Discussion:
The increasing armamentarium of pharmacological agents has resulted in a multifactorial fusillade of effects within the gastrointestinal and cutaneous systems. The small intestine is the most common site of adverse drug reaction due to the delicate balance between the enteric and central nervous system1. Often there is a temporal relationship between the drug ingestion and onset of symptoms, but this can sometimes manifest inconsistently and unpredictably1,2. Very few cases of ARB induced sprue-like enteropathy, other than olmesartan, have been reported. There has only been one reported case with cutaneous manifestations and ARB induced sprue-like enteropathy. There have been several case reports and cohort studies over the last decade which have demonstrated a sprue-like enteropathy presenting with abdominal pain, chronic diarrhea, and weight loss in association with ARB use1,2. In 2016, Hammoudi et al published the first case of olmesartan induced enteropathy with ‘papulo-erythematous lesions and scabs’ with full resolution within a week following cessation of the medication3. The pathophysiology of ARB induced sprue-like enteropathy is currently unknown with even less understood regarding the connection to a cutaneous manifestation. However, the punch biopsy and duodenal samples did demonstrate findings consistent with drug eruption, and after months of symptoms, a few hospitalizations, and several failed therapies, the treatment that ended up improving her condition was discontinuation of the losartan.
Several studies have demonstrated that many of the common pathogenic pathways seen in celiac disease are also present within that of ARB induced sprue-like enteropathy.

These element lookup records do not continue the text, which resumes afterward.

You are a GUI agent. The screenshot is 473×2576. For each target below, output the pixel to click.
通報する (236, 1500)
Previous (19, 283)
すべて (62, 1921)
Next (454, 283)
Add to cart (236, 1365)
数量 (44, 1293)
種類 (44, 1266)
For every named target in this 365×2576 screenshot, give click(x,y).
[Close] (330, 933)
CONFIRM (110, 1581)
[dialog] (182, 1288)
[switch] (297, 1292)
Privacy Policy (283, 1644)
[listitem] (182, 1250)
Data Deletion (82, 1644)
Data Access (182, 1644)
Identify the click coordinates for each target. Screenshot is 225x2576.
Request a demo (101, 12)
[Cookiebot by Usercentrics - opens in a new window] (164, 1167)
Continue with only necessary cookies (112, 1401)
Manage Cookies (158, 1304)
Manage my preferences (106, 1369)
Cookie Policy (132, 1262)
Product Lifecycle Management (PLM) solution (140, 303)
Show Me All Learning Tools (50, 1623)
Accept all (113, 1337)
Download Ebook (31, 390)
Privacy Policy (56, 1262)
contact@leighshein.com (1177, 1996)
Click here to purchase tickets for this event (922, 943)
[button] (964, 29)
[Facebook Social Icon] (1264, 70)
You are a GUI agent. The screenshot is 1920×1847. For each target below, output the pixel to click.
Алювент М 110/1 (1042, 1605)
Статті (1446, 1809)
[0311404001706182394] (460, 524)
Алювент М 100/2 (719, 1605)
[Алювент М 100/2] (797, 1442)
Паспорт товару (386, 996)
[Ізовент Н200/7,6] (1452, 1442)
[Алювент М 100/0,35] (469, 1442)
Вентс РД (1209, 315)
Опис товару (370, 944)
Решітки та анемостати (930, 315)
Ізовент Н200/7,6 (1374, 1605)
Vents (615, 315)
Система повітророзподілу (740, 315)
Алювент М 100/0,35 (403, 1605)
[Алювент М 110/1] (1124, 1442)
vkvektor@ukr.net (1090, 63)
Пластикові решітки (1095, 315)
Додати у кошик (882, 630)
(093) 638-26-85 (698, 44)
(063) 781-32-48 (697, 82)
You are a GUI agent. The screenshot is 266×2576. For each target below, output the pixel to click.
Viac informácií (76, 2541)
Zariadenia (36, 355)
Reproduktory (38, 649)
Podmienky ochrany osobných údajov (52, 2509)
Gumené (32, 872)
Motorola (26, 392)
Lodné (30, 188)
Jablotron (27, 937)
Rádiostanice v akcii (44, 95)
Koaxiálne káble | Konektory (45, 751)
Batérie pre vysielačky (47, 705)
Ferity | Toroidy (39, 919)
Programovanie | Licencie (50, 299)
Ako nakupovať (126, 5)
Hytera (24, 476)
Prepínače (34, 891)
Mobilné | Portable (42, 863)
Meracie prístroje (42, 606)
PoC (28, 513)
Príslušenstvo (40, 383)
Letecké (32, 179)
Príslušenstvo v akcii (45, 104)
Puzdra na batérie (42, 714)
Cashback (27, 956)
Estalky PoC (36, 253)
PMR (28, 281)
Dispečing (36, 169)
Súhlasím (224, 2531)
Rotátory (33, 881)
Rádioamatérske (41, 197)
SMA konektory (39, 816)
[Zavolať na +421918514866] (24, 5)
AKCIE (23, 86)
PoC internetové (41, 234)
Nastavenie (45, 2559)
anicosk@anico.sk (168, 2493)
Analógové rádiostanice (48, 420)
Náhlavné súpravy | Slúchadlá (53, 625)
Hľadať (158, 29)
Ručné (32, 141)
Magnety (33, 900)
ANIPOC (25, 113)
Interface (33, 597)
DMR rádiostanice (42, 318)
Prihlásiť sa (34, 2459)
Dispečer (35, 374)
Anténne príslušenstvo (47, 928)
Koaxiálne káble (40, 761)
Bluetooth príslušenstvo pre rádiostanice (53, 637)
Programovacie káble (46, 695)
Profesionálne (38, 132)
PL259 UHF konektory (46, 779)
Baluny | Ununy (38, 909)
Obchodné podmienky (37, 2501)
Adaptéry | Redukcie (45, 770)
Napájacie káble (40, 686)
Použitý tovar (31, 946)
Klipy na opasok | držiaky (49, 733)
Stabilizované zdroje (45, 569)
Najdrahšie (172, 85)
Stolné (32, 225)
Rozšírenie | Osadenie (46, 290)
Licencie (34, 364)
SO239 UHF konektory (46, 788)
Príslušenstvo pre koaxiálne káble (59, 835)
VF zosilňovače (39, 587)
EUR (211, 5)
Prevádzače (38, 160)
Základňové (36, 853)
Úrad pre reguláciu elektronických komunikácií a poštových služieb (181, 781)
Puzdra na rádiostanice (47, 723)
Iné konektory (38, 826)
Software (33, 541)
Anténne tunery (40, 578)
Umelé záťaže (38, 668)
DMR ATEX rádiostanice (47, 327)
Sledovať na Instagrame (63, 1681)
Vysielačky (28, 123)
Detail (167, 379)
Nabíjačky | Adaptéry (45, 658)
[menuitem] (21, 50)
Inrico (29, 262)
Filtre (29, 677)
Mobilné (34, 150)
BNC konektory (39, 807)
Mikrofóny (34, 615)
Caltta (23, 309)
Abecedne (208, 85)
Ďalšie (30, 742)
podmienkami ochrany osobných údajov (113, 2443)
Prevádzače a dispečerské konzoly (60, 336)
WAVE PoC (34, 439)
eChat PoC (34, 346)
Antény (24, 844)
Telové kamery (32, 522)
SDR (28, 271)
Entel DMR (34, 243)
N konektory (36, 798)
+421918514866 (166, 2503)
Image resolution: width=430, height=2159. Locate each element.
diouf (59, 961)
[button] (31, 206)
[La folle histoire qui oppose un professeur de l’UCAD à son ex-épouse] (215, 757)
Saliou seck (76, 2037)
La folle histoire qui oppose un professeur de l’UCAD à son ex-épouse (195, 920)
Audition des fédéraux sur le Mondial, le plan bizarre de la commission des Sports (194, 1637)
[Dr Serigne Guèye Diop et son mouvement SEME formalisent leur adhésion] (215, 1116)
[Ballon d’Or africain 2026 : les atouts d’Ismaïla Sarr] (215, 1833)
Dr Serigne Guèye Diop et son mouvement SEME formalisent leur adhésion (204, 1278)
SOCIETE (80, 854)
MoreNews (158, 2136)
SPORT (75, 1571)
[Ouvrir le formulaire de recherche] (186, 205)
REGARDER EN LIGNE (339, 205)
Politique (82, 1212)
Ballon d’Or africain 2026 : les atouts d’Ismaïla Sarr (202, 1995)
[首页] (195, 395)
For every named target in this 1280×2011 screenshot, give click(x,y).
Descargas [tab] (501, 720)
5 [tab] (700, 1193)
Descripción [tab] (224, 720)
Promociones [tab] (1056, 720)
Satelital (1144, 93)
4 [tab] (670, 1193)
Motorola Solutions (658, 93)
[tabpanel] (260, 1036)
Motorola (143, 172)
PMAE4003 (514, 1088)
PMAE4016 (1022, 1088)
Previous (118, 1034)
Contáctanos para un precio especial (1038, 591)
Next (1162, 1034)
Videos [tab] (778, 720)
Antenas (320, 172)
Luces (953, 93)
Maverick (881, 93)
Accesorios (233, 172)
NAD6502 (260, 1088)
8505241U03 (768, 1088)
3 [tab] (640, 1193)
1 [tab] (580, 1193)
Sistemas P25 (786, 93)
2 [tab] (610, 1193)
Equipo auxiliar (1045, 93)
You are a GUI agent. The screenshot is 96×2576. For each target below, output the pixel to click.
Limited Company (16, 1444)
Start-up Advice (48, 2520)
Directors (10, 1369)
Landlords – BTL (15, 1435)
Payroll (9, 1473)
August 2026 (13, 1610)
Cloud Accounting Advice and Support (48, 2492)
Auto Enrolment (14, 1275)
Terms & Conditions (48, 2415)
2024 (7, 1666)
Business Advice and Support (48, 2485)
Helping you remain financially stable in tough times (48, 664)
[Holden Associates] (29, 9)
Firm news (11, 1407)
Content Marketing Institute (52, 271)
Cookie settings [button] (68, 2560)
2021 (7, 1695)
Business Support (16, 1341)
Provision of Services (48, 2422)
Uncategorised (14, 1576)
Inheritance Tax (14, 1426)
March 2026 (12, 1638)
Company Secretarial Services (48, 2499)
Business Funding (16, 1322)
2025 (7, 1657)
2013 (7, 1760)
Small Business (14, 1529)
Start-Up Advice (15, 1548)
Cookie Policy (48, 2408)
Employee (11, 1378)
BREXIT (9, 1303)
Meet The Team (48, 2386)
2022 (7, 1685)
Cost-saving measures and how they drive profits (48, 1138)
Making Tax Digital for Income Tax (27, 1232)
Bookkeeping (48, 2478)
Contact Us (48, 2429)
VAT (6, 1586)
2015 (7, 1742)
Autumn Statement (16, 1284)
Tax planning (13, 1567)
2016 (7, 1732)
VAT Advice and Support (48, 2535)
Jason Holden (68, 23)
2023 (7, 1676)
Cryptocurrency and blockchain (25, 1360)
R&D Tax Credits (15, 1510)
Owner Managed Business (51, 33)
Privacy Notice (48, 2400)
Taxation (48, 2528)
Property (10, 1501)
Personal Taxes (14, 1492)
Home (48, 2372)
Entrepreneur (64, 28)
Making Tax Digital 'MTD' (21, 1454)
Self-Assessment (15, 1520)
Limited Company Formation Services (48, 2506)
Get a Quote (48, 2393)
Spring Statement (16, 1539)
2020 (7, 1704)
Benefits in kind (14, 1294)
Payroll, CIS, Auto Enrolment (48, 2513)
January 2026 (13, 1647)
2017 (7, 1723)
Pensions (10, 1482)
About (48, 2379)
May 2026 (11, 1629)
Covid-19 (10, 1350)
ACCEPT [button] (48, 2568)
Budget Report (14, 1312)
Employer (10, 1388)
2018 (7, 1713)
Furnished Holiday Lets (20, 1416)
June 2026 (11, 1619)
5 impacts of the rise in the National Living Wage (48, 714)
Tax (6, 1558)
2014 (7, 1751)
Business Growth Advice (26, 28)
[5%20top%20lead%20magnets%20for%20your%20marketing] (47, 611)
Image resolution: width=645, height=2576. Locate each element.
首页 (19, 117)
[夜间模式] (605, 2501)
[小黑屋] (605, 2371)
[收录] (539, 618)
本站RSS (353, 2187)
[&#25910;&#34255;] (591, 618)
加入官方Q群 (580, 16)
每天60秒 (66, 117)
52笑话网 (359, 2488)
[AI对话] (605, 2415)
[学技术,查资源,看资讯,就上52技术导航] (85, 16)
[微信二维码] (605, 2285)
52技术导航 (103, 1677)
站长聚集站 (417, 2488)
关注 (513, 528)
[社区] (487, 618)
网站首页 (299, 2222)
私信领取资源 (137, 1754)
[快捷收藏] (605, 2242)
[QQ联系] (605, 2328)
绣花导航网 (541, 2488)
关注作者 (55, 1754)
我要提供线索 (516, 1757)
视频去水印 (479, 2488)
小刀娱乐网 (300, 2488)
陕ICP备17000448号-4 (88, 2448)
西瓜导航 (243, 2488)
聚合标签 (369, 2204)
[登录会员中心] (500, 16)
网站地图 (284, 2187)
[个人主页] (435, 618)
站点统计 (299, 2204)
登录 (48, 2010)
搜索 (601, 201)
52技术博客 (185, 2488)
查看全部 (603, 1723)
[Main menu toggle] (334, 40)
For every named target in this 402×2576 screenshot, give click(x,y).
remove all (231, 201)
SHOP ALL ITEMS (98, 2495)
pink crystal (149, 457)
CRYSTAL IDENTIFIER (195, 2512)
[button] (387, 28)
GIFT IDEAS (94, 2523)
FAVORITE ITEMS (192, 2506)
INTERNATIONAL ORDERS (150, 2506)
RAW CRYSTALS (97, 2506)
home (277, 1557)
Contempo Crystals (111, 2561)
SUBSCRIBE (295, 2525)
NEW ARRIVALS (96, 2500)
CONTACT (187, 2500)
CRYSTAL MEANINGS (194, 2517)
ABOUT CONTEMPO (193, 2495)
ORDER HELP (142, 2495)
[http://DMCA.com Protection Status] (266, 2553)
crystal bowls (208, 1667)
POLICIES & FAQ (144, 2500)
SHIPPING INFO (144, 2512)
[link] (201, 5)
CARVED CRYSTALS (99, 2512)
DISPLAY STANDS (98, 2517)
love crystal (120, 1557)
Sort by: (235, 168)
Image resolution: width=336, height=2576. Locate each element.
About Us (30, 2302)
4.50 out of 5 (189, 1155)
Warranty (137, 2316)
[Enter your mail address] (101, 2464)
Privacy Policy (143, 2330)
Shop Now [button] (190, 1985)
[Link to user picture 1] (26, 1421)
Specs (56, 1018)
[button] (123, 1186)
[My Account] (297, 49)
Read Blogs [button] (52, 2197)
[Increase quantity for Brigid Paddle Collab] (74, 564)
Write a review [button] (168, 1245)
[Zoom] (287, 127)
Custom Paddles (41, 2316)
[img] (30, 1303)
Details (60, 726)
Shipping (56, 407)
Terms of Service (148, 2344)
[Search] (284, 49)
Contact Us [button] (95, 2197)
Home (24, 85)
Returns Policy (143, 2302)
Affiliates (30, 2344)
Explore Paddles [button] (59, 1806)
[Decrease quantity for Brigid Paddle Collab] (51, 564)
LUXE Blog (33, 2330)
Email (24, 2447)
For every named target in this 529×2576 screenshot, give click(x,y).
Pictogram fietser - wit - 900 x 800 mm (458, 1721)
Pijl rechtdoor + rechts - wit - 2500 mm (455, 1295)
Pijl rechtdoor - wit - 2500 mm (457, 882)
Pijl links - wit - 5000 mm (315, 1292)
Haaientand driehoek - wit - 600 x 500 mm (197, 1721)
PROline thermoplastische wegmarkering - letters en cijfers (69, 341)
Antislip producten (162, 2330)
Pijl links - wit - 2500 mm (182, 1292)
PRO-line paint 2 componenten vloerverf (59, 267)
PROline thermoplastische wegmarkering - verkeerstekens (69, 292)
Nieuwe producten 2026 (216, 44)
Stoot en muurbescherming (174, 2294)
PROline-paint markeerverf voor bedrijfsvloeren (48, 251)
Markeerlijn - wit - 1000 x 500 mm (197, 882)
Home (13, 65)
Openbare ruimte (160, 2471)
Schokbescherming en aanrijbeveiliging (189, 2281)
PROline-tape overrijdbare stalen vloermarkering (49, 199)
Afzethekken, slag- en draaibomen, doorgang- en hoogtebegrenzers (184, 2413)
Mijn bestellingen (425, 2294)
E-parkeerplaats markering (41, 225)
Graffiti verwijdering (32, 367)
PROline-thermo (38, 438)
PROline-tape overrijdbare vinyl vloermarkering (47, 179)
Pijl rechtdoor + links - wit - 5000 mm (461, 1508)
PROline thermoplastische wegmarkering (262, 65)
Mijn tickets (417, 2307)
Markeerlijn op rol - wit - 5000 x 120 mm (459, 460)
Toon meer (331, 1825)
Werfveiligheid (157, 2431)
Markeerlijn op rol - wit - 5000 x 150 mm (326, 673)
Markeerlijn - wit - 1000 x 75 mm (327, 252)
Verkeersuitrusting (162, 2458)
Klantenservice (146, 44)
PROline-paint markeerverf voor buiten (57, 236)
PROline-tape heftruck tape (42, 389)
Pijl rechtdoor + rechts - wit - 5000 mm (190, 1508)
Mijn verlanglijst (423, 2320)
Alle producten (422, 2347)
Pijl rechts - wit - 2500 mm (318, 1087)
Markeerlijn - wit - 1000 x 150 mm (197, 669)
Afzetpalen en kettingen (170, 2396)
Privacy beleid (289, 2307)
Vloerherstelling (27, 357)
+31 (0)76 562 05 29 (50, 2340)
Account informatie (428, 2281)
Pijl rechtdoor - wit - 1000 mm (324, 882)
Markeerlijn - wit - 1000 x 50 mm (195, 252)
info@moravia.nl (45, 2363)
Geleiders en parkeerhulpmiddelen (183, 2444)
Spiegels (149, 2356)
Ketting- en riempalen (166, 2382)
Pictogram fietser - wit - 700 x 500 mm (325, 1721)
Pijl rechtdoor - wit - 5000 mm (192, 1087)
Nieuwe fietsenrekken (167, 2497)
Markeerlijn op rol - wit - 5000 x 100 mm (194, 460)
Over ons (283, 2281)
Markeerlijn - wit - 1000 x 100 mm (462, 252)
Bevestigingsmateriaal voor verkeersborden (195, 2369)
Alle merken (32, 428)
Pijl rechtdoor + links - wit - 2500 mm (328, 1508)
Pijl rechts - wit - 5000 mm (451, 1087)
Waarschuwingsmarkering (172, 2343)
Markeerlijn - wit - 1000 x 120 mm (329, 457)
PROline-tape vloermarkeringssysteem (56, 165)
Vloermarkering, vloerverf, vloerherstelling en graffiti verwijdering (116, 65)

There is an increased number of CD8+ positive T cells, and granzyme positive B cells resulting in destruction of the lamina propria and epithelial layer2,5,6. Previous studies have demonstrated an increased number of CD8+ positive T cells which express interleukin 15 and 15R resulting in the disruption of tight junction complexes such as in refractory celiac sprue1. Given some of the known histopathology overlap observed in celiac disease and ARB induced sprue-like enteropathy, a cutaneous manifestation is not unexpected, although the cutaneous manifestations may differ. Celiac disease is associated with dermatitis herpetiformis whereas ARB induced sprue enteropathy may cause ulcerative lesions5,6. Our case of losartan induced enteropathy further suggests that sprue-like enteropathy with cutaneous manifestations may be a unique but rare class effect of ARBs and should be considered when evaluating patients with similar clinical findings.